For the purposes of TensorWrapper, generalized Einstein summation convention allows us to write many tensor operations in a user-friendly manner. For example the above equations

// Vector-vector inner-product
TensorWrapper c, u, v;
c("") = u("i") * v("i");

// Vector-matrix product
TensorWrapper M, vM;
vM("j") = v("i") * M("i,j");

// Matrix-matrix product
TensorWrapper C, A, B;
C("i,j") = A("i,k") * B("k,j");

// Element-wise matrix product
C("i,j") = A("i,j") * B("i,j");

// Summing over a row of a matrix
v("j") = A("i,j");

// Trace of a matrix
c("") = A("i,i");

Limitations

Traditional Einstein summation convention is usually said to be limited to pairs of repeated indices because repeating an index three or more times is ambiguous (e.g., see here). Consider the equation:

\[u_{i} = v_{i}B_{ii}.\]

Traditional Einstein summation convention requires that we must sum over pairs of repeated indices. Since \(i\) appears more than once we must sum it. There are three possible ways to sum over pairs of \(i\). For clarity, we perform a dummy index transformation so that we are summing over \(j\) instead:

\[u_{i} = \sum_{j} v_j B_{ji}\]

or

\[u_{i} = \sum_{j} v_{j}B_{ij}\]

or

\[u_{i} = \sum_{j} v_{i} B_{jj}.\]

We however argue that none of these interpretations are in the spirit of conventional summation notation because changing the value of a dummy index must be done to all occurrences of the dummy index in order to preserve the meaning. Even for vectors we can not selectively change dummy indices without changing the meaning, i.e.,

\[\sum_{i} u_iv_i \neq \sum_{ij} u_iv_j.\]

The general Einstein summation convention has no ambiguity for three repeated indices and, consistent with conventional summation conventions, recognizes \(u_i=v_iB_{ii}\) as the product of \(\mathbf{v}\) and the diagonal of \(\mathbf{B}\).

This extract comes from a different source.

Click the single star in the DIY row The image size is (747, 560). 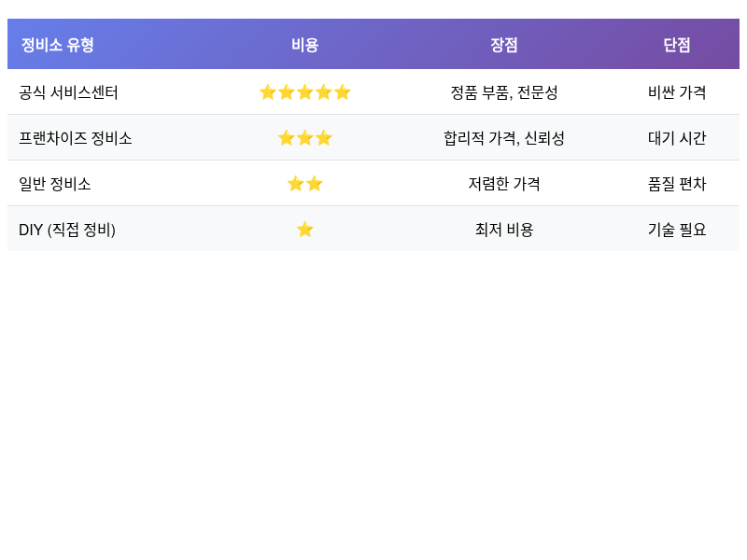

In fact, generalized Einstein summation convention has no ambiguity since every index is either summed over, or not, based on whether it appears on one or both sides of an equation respectively. Indices which must have the same values in each term must be assigned the same letter. Indices which are allowed to vary independently must be assigned different letters.

That said, in dynamic programming situations it can be hard to ensure indices are chosen in a manner which adheres to the general Einstein summation convention. For example, it is not unreasonable to write something like:

auto l = [](std::size_t i){
    auto [A, B]  = build_tensors_from_parameter(i);
    return A("i,k")*B("k,j");
}
auto rhs = l(0) + l(1);
TensorWrapper C;
C("i,j") = rhs;

The idea being we have a function which generates terms for an expression, then the caller of the function assembles those terms into a larger expression before ultimately assigning it to an indexed tensor. As written the above would generate an expression which looks something like (note that A and B in the lambda are temporary variable names):

C("i,j") = A("i,k")*B("k,j")* D("i,k")*E("k,j");

This is an unambiguous expression, with summations inserted it’s equivalent to:

\[C_{ij} = \sum_{k}\left(A_{ik}B_{kj}D_{ik}E_{kj}\right)\]

which is not the same as:

\[C_{ij} = \sum_{kl}\left(A_{ik}B_{kj}D_{il}E_{lj}\right).\]

Point being, if the intent of the function calls was to return a matrix in a factorized form, they needed to choose different contraction indices in each call. Generally speaking, generalized Einstein summation convention is best applied to binary operations and not to nested expressions.